** Exercise brief **
Answer these questions from the text on Bangladesh's treatment of Rohingya refugees:
(a) What was Sheikh Hasina pictured doing when she visited the refugee camps?
(b) In which river did Rohingya drown after border guards turned them away?
(c) Which agency are Rohingya obstructed from registering with?
Text provided section start
The treachery of the Bangladesh government in the treatment of Rohingya refugees

Sick Rohingya refugee (Getty) Sept 14 2017

If you know anything about how the Bangladeshi government has been dealing with Rohingya refugees since before the 2012 onslaught in Arakan state, you didn’t swoon or get taken in by the pictures of Bangladeshi Prime Minister Sheikh Hasina hugging Rohingya children or coming on like a Mother Teresa when she visited the refugee camps. She’s a savvy politician who was playing for the cameras.

No one who witnessed the 2012 genocidal onslaught will ever forget the images of Rohingya refugees pleading with Bangladeshi border guards to allow their families to enter only to be turned away. Nor can we ignore the current images of Rohingya who drowned in the Naf river because border guards turned them away. No one will be moved by her maternal exhibition when they consider her proposal less than a year ago to dump thousands of Rohingya on an uninhabitable island subject to monsoons & regular flooding. Who can ignore that she offered to help Burma militarily go after terrorists in Arakan state which would have meant joining Burma in its genocide? Lastly is the matter of Bangladesh obstructing Rohingya from registering with the UNHCR to be eligible for the paltry aid provided by that agency.
Text provided section end
Dataset section section start
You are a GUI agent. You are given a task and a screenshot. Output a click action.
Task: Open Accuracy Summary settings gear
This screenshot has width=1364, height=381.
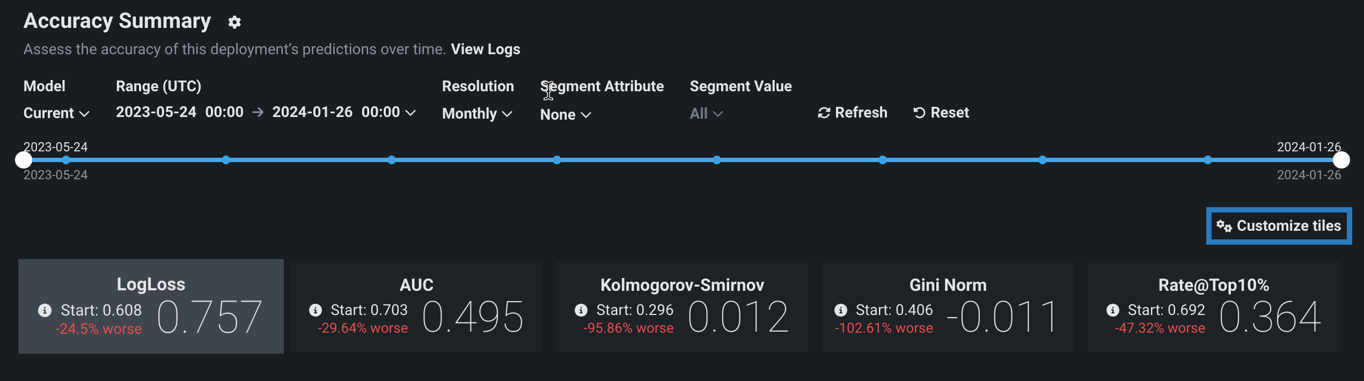point(234,22)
Dataset section section end
** Task result **
(a) Hugging Rohingya children.
(b) The Naf river.
(c) The UNHCR.